_Exercise objective:_
Among the records, find the lines that hold the string "will" and return them.

_Task inputs:_
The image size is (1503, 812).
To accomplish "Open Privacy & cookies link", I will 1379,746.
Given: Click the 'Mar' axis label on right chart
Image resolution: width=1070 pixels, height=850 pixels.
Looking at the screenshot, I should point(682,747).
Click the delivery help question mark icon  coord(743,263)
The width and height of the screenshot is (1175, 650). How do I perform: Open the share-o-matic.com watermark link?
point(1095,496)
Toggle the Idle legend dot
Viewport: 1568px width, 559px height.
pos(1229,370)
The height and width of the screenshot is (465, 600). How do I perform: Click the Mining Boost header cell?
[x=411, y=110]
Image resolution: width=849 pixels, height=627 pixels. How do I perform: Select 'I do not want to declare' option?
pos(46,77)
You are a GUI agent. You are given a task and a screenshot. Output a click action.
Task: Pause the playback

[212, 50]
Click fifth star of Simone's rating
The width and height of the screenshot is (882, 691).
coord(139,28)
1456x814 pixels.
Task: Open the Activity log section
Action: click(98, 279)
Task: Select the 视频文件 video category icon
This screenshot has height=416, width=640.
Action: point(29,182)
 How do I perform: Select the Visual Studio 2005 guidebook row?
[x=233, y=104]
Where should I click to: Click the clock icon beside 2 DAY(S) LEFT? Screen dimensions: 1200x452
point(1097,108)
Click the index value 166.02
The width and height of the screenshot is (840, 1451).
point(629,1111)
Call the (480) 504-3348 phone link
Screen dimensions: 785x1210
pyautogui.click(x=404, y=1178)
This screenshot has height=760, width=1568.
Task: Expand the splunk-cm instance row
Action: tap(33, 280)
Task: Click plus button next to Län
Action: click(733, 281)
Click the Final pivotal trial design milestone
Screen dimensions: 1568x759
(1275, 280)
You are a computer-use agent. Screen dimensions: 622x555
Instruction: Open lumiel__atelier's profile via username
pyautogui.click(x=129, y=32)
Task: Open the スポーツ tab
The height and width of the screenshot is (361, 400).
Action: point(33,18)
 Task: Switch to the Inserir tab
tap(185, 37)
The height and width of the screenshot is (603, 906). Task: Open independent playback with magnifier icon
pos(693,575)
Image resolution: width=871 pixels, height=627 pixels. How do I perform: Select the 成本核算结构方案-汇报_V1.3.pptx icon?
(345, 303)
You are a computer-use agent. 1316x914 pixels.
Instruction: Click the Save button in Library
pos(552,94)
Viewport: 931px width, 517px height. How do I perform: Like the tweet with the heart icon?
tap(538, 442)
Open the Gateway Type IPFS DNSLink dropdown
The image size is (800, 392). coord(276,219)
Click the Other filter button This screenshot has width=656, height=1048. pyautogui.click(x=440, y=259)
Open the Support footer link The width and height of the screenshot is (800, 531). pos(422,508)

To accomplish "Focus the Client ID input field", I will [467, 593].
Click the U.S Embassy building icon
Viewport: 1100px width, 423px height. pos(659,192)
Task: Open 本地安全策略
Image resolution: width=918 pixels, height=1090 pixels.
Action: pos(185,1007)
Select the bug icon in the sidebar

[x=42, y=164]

_Result below:_
To accomplish "Open Privacy & cookies link", I will 1379,746.
To accomplish "Focus the Client ID input field", I will [467, 593].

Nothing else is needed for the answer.